▶ **Data extracts**:
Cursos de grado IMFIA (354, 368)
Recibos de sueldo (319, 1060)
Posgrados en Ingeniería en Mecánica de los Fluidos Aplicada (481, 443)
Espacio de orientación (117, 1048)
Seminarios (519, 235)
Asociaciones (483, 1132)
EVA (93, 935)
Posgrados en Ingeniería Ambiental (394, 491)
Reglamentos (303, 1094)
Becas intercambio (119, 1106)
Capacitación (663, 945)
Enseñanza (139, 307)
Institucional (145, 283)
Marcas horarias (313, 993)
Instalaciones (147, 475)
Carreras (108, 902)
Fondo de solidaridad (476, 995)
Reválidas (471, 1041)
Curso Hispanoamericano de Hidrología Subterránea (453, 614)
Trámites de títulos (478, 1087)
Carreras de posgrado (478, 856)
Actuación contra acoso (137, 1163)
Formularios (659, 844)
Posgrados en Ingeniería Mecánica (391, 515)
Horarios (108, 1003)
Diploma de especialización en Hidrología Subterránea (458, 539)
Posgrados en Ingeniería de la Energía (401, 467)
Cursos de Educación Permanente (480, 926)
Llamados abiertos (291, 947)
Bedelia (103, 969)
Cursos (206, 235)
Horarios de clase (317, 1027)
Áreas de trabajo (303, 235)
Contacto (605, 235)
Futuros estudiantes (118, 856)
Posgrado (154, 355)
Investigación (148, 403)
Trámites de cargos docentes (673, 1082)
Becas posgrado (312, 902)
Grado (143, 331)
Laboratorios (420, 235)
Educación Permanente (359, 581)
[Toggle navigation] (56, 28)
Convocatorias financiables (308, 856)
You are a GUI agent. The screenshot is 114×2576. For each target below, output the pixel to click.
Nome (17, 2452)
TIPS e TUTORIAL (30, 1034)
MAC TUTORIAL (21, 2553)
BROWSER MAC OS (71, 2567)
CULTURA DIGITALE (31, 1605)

▶ **Your assignment**: Set down the whole listing again. Keep every word as it is.

▶ **Task output**:
Cursos de grado IMFIA (354, 368)
Recibos de sueldo (319, 1060)
Posgrados en Ingeniería en Mecánica de los Fluidos Aplicada (481, 443)
Espacio de orientación (117, 1048)
Seminarios (519, 235)
Asociaciones (483, 1132)
EVA (93, 935)
Posgrados en Ingeniería Ambiental (394, 491)
Reglamentos (303, 1094)
Becas intercambio (119, 1106)
Capacitación (663, 945)
Enseñanza (139, 307)
Institucional (145, 283)
Marcas horarias (313, 993)
Instalaciones (147, 475)
Carreras (108, 902)
Fondo de solidaridad (476, 995)
Reválidas (471, 1041)
Curso Hispanoamericano de Hidrología Subterránea (453, 614)
Trámites de títulos (478, 1087)
Carreras de posgrado (478, 856)
Actuación contra acoso (137, 1163)
Formularios (659, 844)
Posgrados en Ingeniería Mecánica (391, 515)
Horarios (108, 1003)
Diploma de especialización en Hidrología Subterránea (458, 539)
Posgrados en Ingeniería de la Energía (401, 467)
Cursos de Educación Permanente (480, 926)
Llamados abiertos (291, 947)
Bedelia (103, 969)
Cursos (206, 235)
Horarios de clase (317, 1027)
Áreas de trabajo (303, 235)
Contacto (605, 235)
Futuros estudiantes (118, 856)
Posgrado (154, 355)
Investigación (148, 403)
Trámites de cargos docentes (673, 1082)
Becas posgrado (312, 902)
Grado (143, 331)
Laboratorios (420, 235)
Educación Permanente (359, 581)
[Toggle navigation] (56, 28)
Convocatorias financiables (308, 856)
You are a GUI agent. The screenshot is 114×2576. For each target below, output the pixel to click.
Nome (17, 2452)
TIPS e TUTORIAL (30, 1034)
MAC TUTORIAL (21, 2553)
BROWSER MAC OS (71, 2567)
CULTURA DIGITALE (31, 1605)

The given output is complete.